* _Text_:

On the mainland spotted galaxias is generally recognised as a freshwater fish species with a marine larval phase (larvae are swept out to sea and return to freshwater habitats as early stage juveniles), and thus only found in coastal rivers. Spotted galaxias are generally found in coastal rivers in Tasmania as well, however natural landlocked populations do occur in some freshwater lakes in Tasmania.

Spotted galaxias were assumed not to be native to the Murray-Darling river system, however records of native fish fauna compiled by William Blandowski in the 1850s suggest the species did historically occur there. This may cause a re-evaluation of the spotted galaxias specimens occasionally recovered in the Murray-Darling river system, which until now were assumed to be accidental translocations via the Snowy Mountains Hydro-Electric Scheme.

In Western Australia, spotted galaxias are limited to the Goodga, Angove, and Kent river catchments on the southern coast. All three catchments drain to coastal lakes which are only connected to the ocean during the winter season in wet years.

* _Required work_:
**1)** According to the passage on spotted galaxias, which river catchments does the species occupy in Western Australia?
**2)** Can you continue the passage on spotted galaxias, picking up right after its final sentence?
Nothing in the listing that comes next is needed here.

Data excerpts
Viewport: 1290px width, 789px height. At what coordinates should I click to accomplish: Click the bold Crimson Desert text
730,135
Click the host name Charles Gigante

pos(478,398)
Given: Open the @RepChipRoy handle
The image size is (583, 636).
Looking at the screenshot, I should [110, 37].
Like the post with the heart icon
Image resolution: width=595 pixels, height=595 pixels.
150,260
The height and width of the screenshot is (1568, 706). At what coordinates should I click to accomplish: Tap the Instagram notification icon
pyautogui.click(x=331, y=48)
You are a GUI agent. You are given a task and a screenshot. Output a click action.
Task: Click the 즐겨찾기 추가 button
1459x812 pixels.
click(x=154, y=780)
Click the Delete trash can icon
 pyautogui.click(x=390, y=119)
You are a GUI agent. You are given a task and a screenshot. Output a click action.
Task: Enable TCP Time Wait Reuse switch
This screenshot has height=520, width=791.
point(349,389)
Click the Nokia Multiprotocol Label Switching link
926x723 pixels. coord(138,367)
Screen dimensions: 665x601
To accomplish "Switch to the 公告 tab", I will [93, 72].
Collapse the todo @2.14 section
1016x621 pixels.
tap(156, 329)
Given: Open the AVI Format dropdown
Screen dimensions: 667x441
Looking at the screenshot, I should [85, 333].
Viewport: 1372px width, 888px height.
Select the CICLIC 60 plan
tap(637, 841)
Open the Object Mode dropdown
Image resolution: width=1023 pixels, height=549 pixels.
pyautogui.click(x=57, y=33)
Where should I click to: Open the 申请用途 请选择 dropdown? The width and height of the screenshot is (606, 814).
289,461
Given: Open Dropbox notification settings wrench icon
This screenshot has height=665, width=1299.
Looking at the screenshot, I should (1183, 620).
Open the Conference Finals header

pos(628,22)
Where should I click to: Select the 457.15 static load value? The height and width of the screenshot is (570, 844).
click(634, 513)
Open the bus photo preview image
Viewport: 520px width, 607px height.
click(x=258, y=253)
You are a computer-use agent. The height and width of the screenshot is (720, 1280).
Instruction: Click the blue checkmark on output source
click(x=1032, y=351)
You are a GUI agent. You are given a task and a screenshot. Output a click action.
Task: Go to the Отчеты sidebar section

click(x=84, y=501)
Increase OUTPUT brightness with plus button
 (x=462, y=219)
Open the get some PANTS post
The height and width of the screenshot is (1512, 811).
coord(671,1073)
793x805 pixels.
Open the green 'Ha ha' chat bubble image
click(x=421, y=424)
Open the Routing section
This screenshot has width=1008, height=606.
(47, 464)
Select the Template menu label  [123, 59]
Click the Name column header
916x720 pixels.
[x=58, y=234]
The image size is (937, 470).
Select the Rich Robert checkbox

* _List of answers_:
**1)** The Goodga, Angove, and Kent river catchments on the southern coast.

**2)**
==Habitat, diet, and reproduction==
Spotted galaxias, in their juvenile and adult stages, inhabit coastal rivers at low to medium altitude. They prefer cool, flowing rivers in forested catchments with excellent riparian vegetation, good water quality and cover in the form of boulders, sunken logs and overhanging banks.

Spotted galaxias are a predatory fish, feeding in the currents or "drift" similar to exotic trout species. Their diet consists mainly of aquatic and terrestrial invertebrates.

Spawning occurs in winter in rivers. Larvae are swept out to sea and return and migrate back up rivers as early-stage juveniles which initially do not resemble adult fish. Returning juveniles are sometimes intercepted by humans as whitebait, and were severely overfished in previous decades. Landlocked lake populations spawn in spring.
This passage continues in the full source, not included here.